=== Begin Enclosure ===
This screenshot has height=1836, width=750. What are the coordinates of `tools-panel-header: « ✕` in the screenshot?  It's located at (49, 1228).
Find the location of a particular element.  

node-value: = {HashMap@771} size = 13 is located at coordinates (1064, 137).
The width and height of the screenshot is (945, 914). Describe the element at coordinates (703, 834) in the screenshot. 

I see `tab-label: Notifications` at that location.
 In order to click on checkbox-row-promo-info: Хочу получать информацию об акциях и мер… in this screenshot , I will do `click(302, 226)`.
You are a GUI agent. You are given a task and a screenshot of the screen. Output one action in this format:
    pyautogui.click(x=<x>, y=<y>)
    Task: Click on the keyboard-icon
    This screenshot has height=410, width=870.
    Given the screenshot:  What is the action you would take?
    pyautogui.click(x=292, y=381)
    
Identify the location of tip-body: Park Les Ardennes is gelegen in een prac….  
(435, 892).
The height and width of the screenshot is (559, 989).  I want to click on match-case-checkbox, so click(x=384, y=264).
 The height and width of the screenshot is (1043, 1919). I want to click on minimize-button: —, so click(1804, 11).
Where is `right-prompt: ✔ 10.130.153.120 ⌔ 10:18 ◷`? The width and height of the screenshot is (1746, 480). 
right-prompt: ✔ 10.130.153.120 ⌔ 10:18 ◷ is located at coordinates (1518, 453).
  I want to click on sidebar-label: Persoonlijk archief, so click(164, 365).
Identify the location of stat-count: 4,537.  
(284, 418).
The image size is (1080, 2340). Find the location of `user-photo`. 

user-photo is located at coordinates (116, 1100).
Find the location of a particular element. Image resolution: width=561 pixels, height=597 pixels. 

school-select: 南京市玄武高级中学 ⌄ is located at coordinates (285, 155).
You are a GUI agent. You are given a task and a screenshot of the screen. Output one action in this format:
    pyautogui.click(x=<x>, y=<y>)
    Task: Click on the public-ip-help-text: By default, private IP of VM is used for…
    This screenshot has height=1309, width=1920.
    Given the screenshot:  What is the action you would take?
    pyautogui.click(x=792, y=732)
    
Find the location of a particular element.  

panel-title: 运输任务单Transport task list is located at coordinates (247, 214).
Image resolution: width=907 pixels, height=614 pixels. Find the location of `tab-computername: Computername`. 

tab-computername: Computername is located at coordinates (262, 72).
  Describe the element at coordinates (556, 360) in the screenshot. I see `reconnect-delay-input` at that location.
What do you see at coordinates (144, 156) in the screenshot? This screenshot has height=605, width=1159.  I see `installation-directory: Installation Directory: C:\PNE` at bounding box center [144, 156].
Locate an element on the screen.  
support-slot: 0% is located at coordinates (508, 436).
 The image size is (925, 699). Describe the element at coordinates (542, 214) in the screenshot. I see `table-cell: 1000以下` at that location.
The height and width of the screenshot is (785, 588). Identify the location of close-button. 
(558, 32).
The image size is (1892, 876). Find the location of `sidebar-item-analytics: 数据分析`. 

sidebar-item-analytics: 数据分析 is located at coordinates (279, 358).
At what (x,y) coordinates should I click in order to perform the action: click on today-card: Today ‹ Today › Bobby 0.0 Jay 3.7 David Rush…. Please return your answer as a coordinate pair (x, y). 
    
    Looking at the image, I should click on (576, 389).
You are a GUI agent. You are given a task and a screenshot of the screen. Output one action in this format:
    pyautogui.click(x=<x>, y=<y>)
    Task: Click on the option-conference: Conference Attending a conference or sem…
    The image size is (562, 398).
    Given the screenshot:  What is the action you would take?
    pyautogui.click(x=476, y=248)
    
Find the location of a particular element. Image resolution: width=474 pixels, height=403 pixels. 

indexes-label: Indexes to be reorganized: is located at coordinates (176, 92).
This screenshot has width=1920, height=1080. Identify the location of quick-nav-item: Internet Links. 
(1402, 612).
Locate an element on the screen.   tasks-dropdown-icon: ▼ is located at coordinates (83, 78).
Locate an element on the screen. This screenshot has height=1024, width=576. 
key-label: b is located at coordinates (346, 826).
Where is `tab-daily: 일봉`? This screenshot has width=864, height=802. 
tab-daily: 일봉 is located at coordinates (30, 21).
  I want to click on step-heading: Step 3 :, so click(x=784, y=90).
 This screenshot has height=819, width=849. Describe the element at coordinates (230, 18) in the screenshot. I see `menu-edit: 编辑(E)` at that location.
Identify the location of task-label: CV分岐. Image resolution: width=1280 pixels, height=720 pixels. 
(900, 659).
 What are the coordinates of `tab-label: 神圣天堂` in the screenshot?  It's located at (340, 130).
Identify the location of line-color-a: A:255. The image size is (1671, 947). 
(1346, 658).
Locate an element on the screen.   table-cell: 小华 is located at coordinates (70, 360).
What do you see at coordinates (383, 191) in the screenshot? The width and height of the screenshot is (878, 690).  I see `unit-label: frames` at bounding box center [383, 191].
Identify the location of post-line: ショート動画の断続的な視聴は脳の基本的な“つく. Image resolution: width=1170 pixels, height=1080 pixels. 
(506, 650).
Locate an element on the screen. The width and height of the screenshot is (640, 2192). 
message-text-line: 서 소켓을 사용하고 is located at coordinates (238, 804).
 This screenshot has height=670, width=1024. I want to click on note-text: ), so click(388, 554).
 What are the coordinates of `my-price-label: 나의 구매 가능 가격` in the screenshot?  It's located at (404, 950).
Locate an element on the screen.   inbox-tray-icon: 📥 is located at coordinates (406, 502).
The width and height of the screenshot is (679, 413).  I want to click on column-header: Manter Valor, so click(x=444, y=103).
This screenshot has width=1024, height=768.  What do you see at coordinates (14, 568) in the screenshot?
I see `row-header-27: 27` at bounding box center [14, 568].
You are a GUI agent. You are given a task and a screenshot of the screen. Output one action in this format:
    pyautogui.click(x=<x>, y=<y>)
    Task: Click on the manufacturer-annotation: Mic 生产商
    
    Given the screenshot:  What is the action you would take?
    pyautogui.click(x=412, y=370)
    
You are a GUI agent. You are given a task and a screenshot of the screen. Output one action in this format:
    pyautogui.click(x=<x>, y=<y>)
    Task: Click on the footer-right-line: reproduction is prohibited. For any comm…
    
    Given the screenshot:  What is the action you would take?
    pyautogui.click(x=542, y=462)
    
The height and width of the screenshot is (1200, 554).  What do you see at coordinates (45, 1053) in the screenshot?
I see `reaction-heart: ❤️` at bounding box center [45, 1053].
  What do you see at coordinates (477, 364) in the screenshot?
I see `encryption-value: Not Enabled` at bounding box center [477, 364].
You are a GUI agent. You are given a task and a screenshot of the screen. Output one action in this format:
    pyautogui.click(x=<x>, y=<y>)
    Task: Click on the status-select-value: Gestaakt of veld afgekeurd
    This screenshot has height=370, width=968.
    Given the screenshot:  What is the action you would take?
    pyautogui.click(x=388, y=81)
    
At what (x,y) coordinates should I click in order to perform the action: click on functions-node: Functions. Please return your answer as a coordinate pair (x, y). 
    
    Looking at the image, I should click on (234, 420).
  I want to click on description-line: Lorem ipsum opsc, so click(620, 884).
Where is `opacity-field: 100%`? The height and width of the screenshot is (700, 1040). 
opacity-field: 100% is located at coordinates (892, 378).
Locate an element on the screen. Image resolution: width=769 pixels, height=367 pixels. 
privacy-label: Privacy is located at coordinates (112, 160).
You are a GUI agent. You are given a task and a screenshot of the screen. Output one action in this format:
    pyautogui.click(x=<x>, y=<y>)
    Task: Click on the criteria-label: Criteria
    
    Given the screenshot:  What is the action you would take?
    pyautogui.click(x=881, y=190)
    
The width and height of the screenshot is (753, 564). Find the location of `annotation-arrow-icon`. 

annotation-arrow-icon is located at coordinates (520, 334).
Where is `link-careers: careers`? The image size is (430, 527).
=== End Enclosure ===
● **Instructions to follow**
Lay out the records above as a Markdown table with the columns "Row" and "Line," numbering each line in order and leaving out blank lines.

● **Written reply**
| Row | Line |
|---|---|
| 1 | This screenshot has height=1836, width=750. What are the coordinates of `tools-panel-header: « ✕` in the screenshot?  It's located at (49, 1228). |
| 2 | Find the location of a particular element.   |
| 3 | node-value: = {HashMap@771} size = 13 is located at coordinates (1064, 137). |
| 4 | The width and height of the screenshot is (945, 914). Describe the element at coordinates (703, 834) in the screenshot.  |
| 5 | I see `tab-label: Notifications` at that location. |
| 6 |  In order to click on checkbox-row-promo-info: Хочу получать информацию об акциях и мер… in this screenshot , I will do `click(302, 226)`. |
| 7 | You are a GUI agent. You are given a task and a screenshot of the screen. Output one action in this format: |
| 8 |     pyautogui.click(x=<x>, y=<y>) |
| 9 |     Task: Click on the keyboard-icon |
| 10 |     This screenshot has height=410, width=870. |
| 11 |     Given the screenshot:  What is the action you would take? |
| 12 |     pyautogui.click(x=292, y=381) |
| 13 | Identify the location of tip-body: Park Les Ardennes is gelegen in een prac….   |
| 14 | (435, 892). |
| 15 | The height and width of the screenshot is (559, 989).  I want to click on match-case-checkbox, so click(x=384, y=264). |
| 16 |  The height and width of the screenshot is (1043, 1919). I want to click on minimize-button: —, so click(1804, 11). |
| 17 | Where is `right-prompt: ✔ 10.130.153.120 ⌔ 10:18 ◷`? The width and height of the screenshot is (1746, 480).  |
| 18 | right-prompt: ✔ 10.130.153.120 ⌔ 10:18 ◷ is located at coordinates (1518, 453). |
| 19 |   I want to click on sidebar-label: Persoonlijk archief, so click(164, 365). |
| 20 | Identify the location of stat-count: 4,537.   |
| 21 | (284, 418). |
| 22 | The image size is (1080, 2340). Find the location of `user-photo`.  |
| 23 | user-photo is located at coordinates (116, 1100). |
| 24 | Find the location of a particular element. Image resolution: width=561 pixels, height=597 pixels.  |
| 25 | school-select: 南京市玄武高级中学 ⌄ is located at coordinates (285, 155). |
| 26 | You are a GUI agent. You are given a task and a screenshot of the screen. Output one action in this format: |
| 27 |     pyautogui.click(x=<x>, y=<y>) |
| 28 |     Task: Click on the public-ip-help-text: By default, private IP of VM is used for… |
| 29 |     This screenshot has height=1309, width=1920. |
| 30 |     Given the screenshot:  What is the action you would take? |
| 31 |     pyautogui.click(x=792, y=732) |
| 32 | Find the location of a particular element.   |
| 33 | panel-title: 运输任务单Transport task list is located at coordinates (247, 214). |
| 34 | Image resolution: width=907 pixels, height=614 pixels. Find the location of `tab-computername: Computername`.  |
| 35 | tab-computername: Computername is located at coordinates (262, 72). |
| 36 |   Describe the element at coordinates (556, 360) in the screenshot. I see `reconnect-delay-input` at that location. |
| 37 | What do you see at coordinates (144, 156) in the screenshot? This screenshot has height=605, width=1159.  I see `installation-directory: Installation Directory: C:\PNE` at bounding box center [144, 156]. |
| 38 | Locate an element on the screen.   |
| 39 | support-slot: 0% is located at coordinates (508, 436). |
| 40 |  The image size is (925, 699). Describe the element at coordinates (542, 214) in the screenshot. I see `table-cell: 1000以下` at that location. |
| 41 | The height and width of the screenshot is (785, 588). Identify the location of close-button.  |
| 42 | (558, 32). |
| 43 | The image size is (1892, 876). Find the location of `sidebar-item-analytics: 数据分析`.  |
| 44 | sidebar-item-analytics: 数据分析 is located at coordinates (279, 358). |
| 45 | At what (x,y) coordinates should I click in order to perform the action: click on today-card: Today ‹ Today › Bobby 0.0 Jay 3.7 David Rush…. Please return your answer as a coordinate pair (x, y).  |
| 46 |     Looking at the image, I should click on (576, 389). |
| 47 | You are a GUI agent. You are given a task and a screenshot of the screen. Output one action in this format: |
| 48 |     pyautogui.click(x=<x>, y=<y>) |
| 49 |     Task: Click on the option-conference: Conference Attending a conference or sem… |
| 50 |     The image size is (562, 398). |
| 51 |     Given the screenshot:  What is the action you would take? |
| 52 |     pyautogui.click(x=476, y=248) |
| 53 | Find the location of a particular element. Image resolution: width=474 pixels, height=403 pixels.  |
| 54 | indexes-label: Indexes to be reorganized: is located at coordinates (176, 92). |
| 55 | This screenshot has width=1920, height=1080. Identify the location of quick-nav-item: Internet Links.  |
| 56 | (1402, 612). |
| 57 | Locate an element on the screen.   tasks-dropdown-icon: ▼ is located at coordinates (83, 78). |
| 58 | Locate an element on the screen. This screenshot has height=1024, width=576.  |
| 59 | key-label: b is located at coordinates (346, 826). |
| 60 | Where is `tab-daily: 일봉`? This screenshot has width=864, height=802.  |
| 61 | tab-daily: 일봉 is located at coordinates (30, 21). |
| 62 |   I want to click on step-heading: Step 3 :, so click(x=784, y=90). |
| 63 |  This screenshot has height=819, width=849. Describe the element at coordinates (230, 18) in the screenshot. I see `menu-edit: 编辑(E)` at that location. |
| 64 | Identify the location of task-label: CV分岐. Image resolution: width=1280 pixels, height=720 pixels.  |
| 65 | (900, 659). |
| 66 |  What are the coordinates of `tab-label: 神圣天堂` in the screenshot?  It's located at (340, 130). |
| 67 | Identify the location of line-color-a: A:255. The image size is (1671, 947).  |
| 68 | (1346, 658). |
| 69 | Locate an element on the screen.   table-cell: 小华 is located at coordinates (70, 360). |
| 70 | What do you see at coordinates (383, 191) in the screenshot? The width and height of the screenshot is (878, 690).  I see `unit-label: frames` at bounding box center [383, 191]. |
| 71 | Identify the location of post-line: ショート動画の断続的な視聴は脳の基本的な“つく. Image resolution: width=1170 pixels, height=1080 pixels.  |
| 72 | (506, 650). |
| 73 | Locate an element on the screen. The width and height of the screenshot is (640, 2192).  |
| 74 | message-text-line: 서 소켓을 사용하고 is located at coordinates (238, 804). |
| 75 |  This screenshot has height=670, width=1024. I want to click on note-text: ), so click(388, 554). |
| 76 |  What are the coordinates of `my-price-label: 나의 구매 가능 가격` in the screenshot?  It's located at (404, 950). |
| 77 | Locate an element on the screen.   inbox-tray-icon: 📥 is located at coordinates (406, 502). |
| 78 | The width and height of the screenshot is (679, 413).  I want to click on column-header: Manter Valor, so click(x=444, y=103). |
| 79 | This screenshot has width=1024, height=768.  What do you see at coordinates (14, 568) in the screenshot? |
| 80 | I see `row-header-27: 27` at bounding box center [14, 568]. |
| 81 | You are a GUI agent. You are given a task and a screenshot of the screen. Output one action in this format: |
| 82 |     pyautogui.click(x=<x>, y=<y>) |
| 83 |     Task: Click on the manufacturer-annotation: Mic 生产商 |
| 84 |     Given the screenshot:  What is the action you would take? |
| 85 |     pyautogui.click(x=412, y=370) |
| 86 | You are a GUI agent. You are given a task and a screenshot of the screen. Output one action in this format: |
| 87 |     pyautogui.click(x=<x>, y=<y>) |
| 88 |     Task: Click on the footer-right-line: reproduction is prohibited. For any comm… |
| 89 |     Given the screenshot:  What is the action you would take? |
| 90 |     pyautogui.click(x=542, y=462) |
| 91 | The height and width of the screenshot is (1200, 554).  What do you see at coordinates (45, 1053) in the screenshot? |
| 92 | I see `reaction-heart: ❤️` at bounding box center [45, 1053]. |
| 93 |   What do you see at coordinates (477, 364) in the screenshot? |
| 94 | I see `encryption-value: Not Enabled` at bounding box center [477, 364]. |
| 95 | You are a GUI agent. You are given a task and a screenshot of the screen. Output one action in this format: |
| 96 |     pyautogui.click(x=<x>, y=<y>) |
| 97 |     Task: Click on the status-select-value: Gestaakt of veld afgekeurd |
| 98 |     This screenshot has height=370, width=968. |
| 99 |     Given the screenshot:  What is the action you would take? |
| 100 |     pyautogui.click(x=388, y=81) |
| 101 | At what (x,y) coordinates should I click in order to perform the action: click on functions-node: Functions. Please return your answer as a coordinate pair (x, y).  |
| 102 |     Looking at the image, I should click on (234, 420). |
| 103 |   I want to click on description-line: Lorem ipsum opsc, so click(620, 884). |
| 104 | Where is `opacity-field: 100%`? The height and width of the screenshot is (700, 1040).  |
| 105 | opacity-field: 100% is located at coordinates (892, 378). |
| 106 | Locate an element on the screen. Image resolution: width=769 pixels, height=367 pixels.  |
| 107 | privacy-label: Privacy is located at coordinates (112, 160). |
| 108 | You are a GUI agent. You are given a task and a screenshot of the screen. Output one action in this format: |
| 109 |     pyautogui.click(x=<x>, y=<y>) |
| 110 |     Task: Click on the criteria-label: Criteria |
| 111 |     Given the screenshot:  What is the action you would take? |
| 112 |     pyautogui.click(x=881, y=190) |
| 113 | The width and height of the screenshot is (753, 564). Find the location of `annotation-arrow-icon`.  |
| 114 | annotation-arrow-icon is located at coordinates (520, 334). |
| 115 | Where is `link-careers: careers`? The image size is (430, 527). |